Under the new policy, federal authorities will use "aggressive" wealth tests to reject residency or citizenship for an immigrant "because he or she is likely at any time to become a public charge" — receiving food stamps or other taxpayer-funded welfare state benefits. And officials can make that determination by considering the migrant's "age; health; family status; assets, resources, and financial status; and education and skills."

In other words, the best way to avoid deportation under this new policy is to not be poor. This is a betrayal of America's historic promise: The immigrants who arrived at Ellis Island a century ago did not, for the most part, come here on private yachts or in first-class berths. They came here to build new lives for themselves, and in the process, helped build their new country.

In practice, the new rule almost certainly means that more European migrants will go to the front of the line, and people of color will go to the back. According to the Pew Research Center, Mexicans comprise the largest group of migrants to the United States, but they are the group that most often arrives without a high school education. Migrants from Europe are the least likely to do so. And the Social Security Administration has found that first-generation immigrants from Europe and Japan "have initial earnings approaching or exceeding" other groups, including their U.S.-born counterparts. That's the kind of information immigration officials will use to determine who is economically viable — and thus ostensibly worthy of residency in the United States — and who is not.

It seems unlikely that the racial component of this is an accident. Trump, after all, once famously lamented the influx of migrants from "shithole countries" and pined for more arrivals from Norway. It was not difficult to understand what he meant. Rule-making on explicitly racial grounds would be vulnerable to a legal challenge, however. Which makes wealth a useful — if dubious — proxy.

Administration officials tried to make the new rule sound reasonable. "The benefit to taxpayers is a long-term benefit of seeking to ensure that our immigration system is bringing people to join us as American citizens, as legal permanent residents first, who can stand on their own two feet, who will not be reliant on the welfare system, especially in the age of the modern welfare state which is so expansive and expensive," said Ken Cuccinelli, the acting director of United States Citizenship and Immigration Services.

That rationale is true, though only if you judge the benefits and costs of immigration by the accomplishments of first-generation immigrants. Over time, immigrants and their families make America better. Immigrants are more likely than native-born Americans to be entrepreneurs. Their sons and daughters earn as much as other U.S. adults, are just as likely to be homeowners, and are more likely to be college graduates. Immigration is a multigenerational process, and — with some exceptions for violent felons — we should judge it as such. Hispanic immigrants, as a group, make giant economic strides in their second generation. A few months of food stamp use is a blip compared to lifetimes of accomplishments and contributions to the country.
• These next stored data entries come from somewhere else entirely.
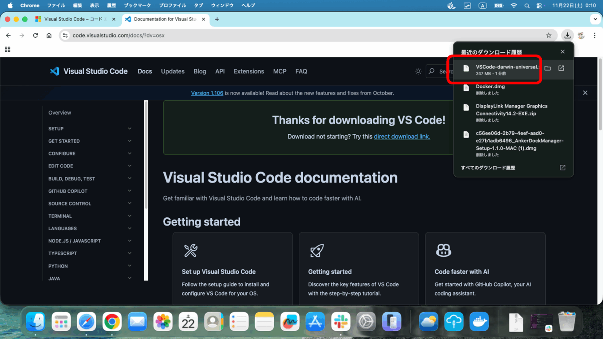Image resolution: width=603 pixels, height=339 pixels.
Task: Click the direct download link
Action: [x=402, y=136]
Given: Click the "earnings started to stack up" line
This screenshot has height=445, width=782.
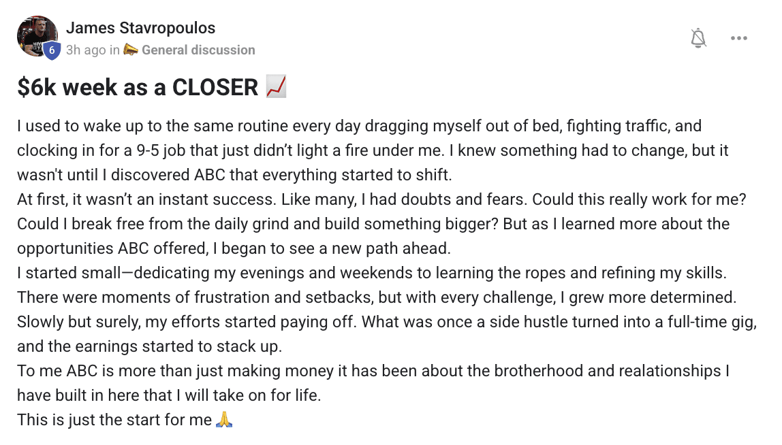Looking at the screenshot, I should click(150, 346).
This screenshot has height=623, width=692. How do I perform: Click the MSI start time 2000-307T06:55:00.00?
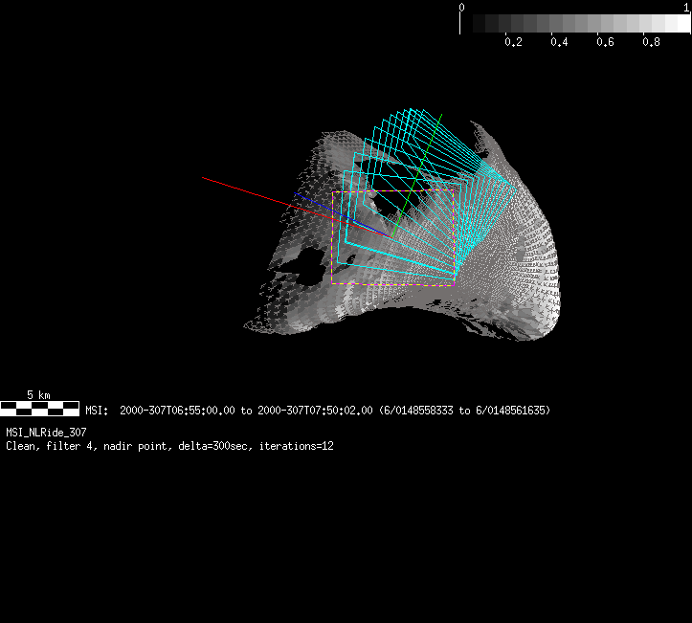pyautogui.click(x=177, y=411)
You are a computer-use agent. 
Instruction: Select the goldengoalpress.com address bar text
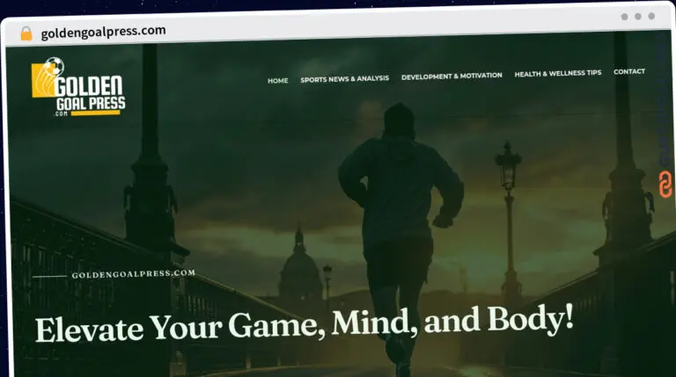click(104, 32)
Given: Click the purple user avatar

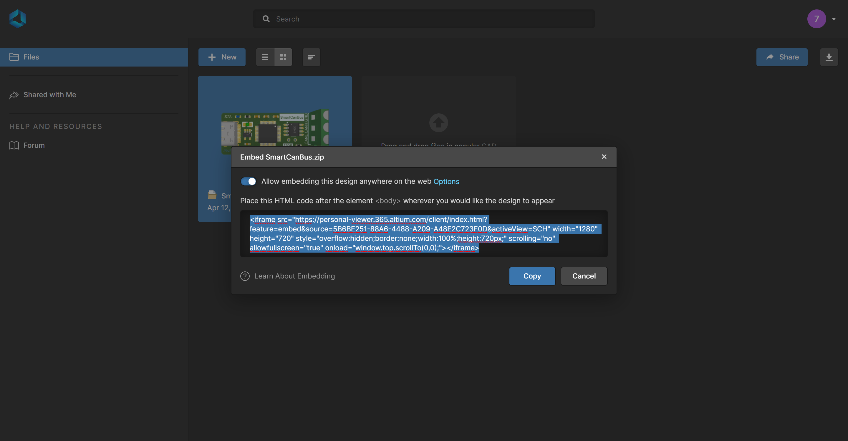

It's an investment in the future of America, really.

Trump's new policy is an indirect method of returning America to the days of its pre-1965 immigration law, when a quota system encouraged European migration and discouraged others. Back then, it wasn't wealth that was used to sort the "good" immigrants from the "bad" ones, it was literacy tests. The method is different, but the effect will probably be the same. Trump is doing everything he can to make immigration white again.